▶ **Direction**: Turn the lines below into a JSON list of strings, one string per line, omitting any blank lines. Leave the pictures out of your answer.

※

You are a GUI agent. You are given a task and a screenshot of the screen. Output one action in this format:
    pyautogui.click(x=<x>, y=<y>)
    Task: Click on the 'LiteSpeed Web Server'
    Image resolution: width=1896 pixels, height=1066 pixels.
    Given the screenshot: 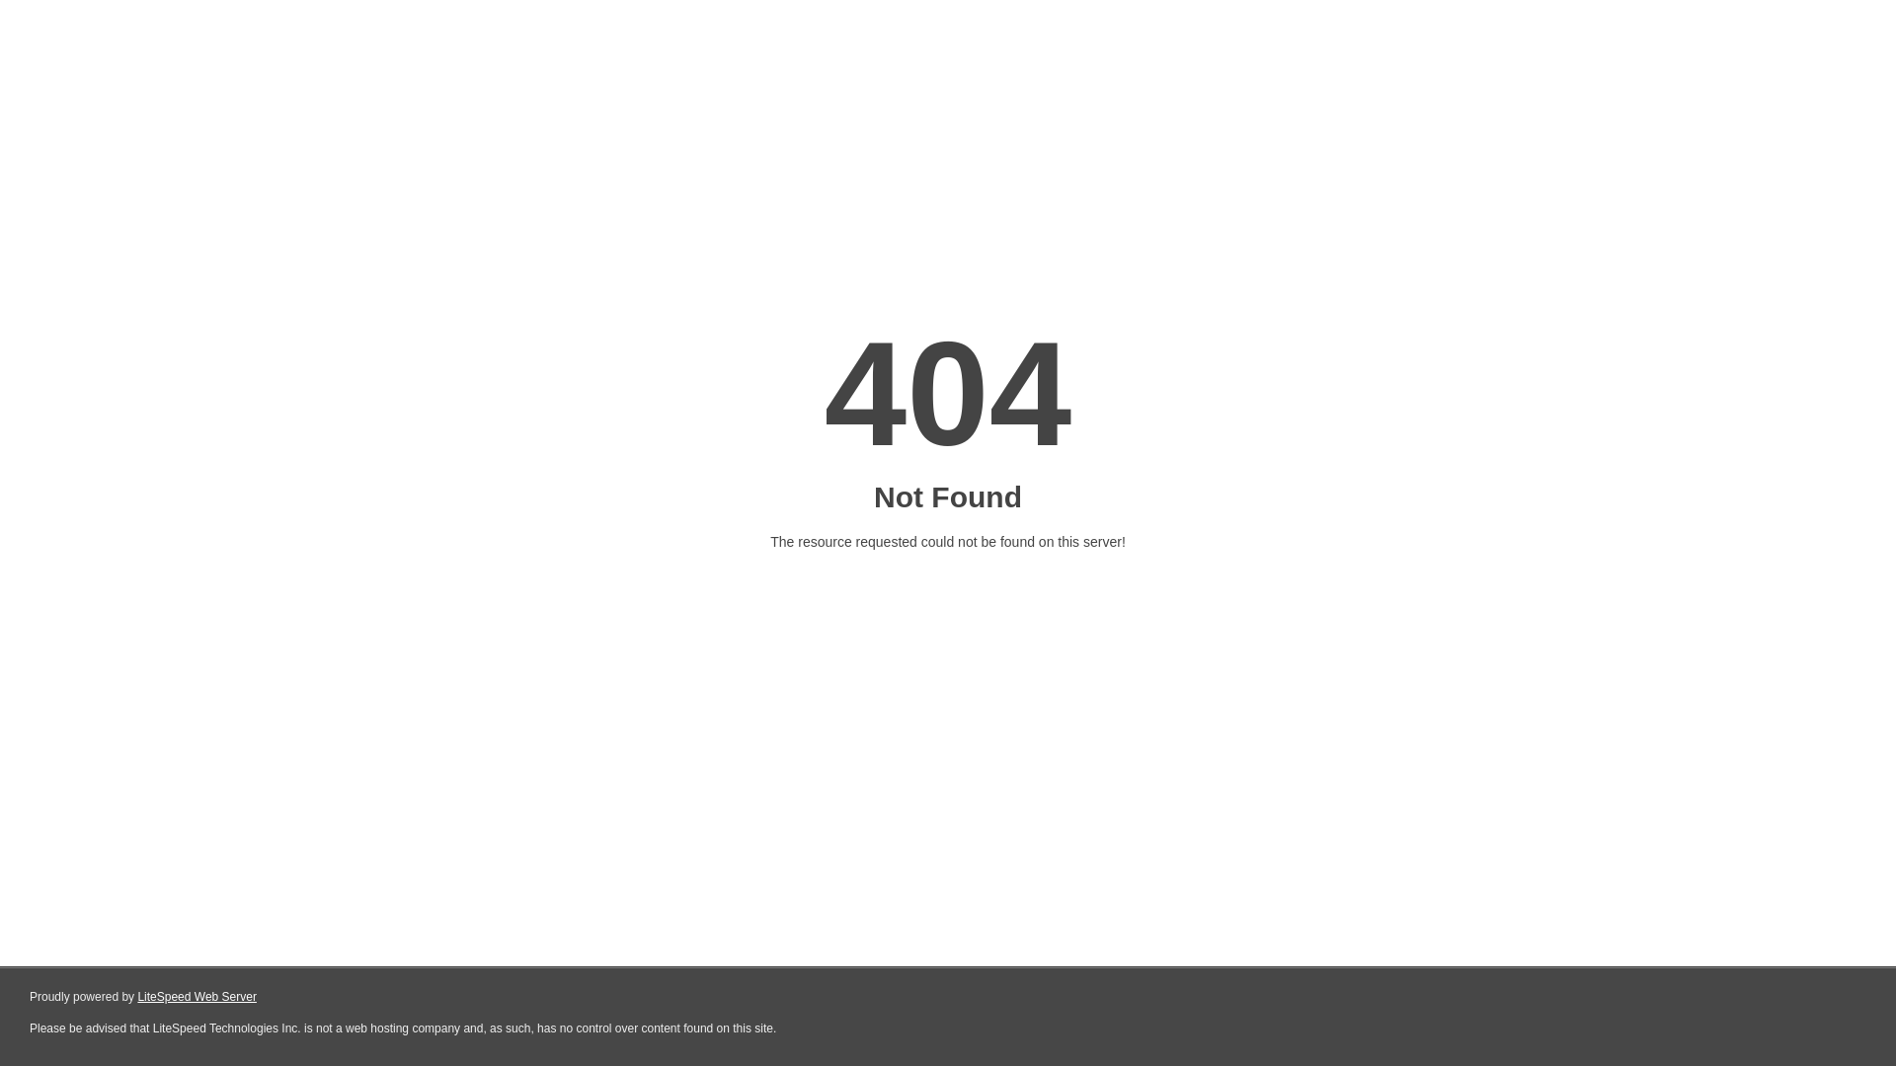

※

▶ **Problem solution**:
[
  "You are a GUI agent. You are given a task and a screenshot of the screen. Output one action in this format:",
  "    pyautogui.click(x=<x>, y=<y>)",
  "    Task: Click on the 'LiteSpeed Web Server'",
  "    Image resolution: width=1896 pixels, height=1066 pixels.",
  "    Given the screenshot: "
]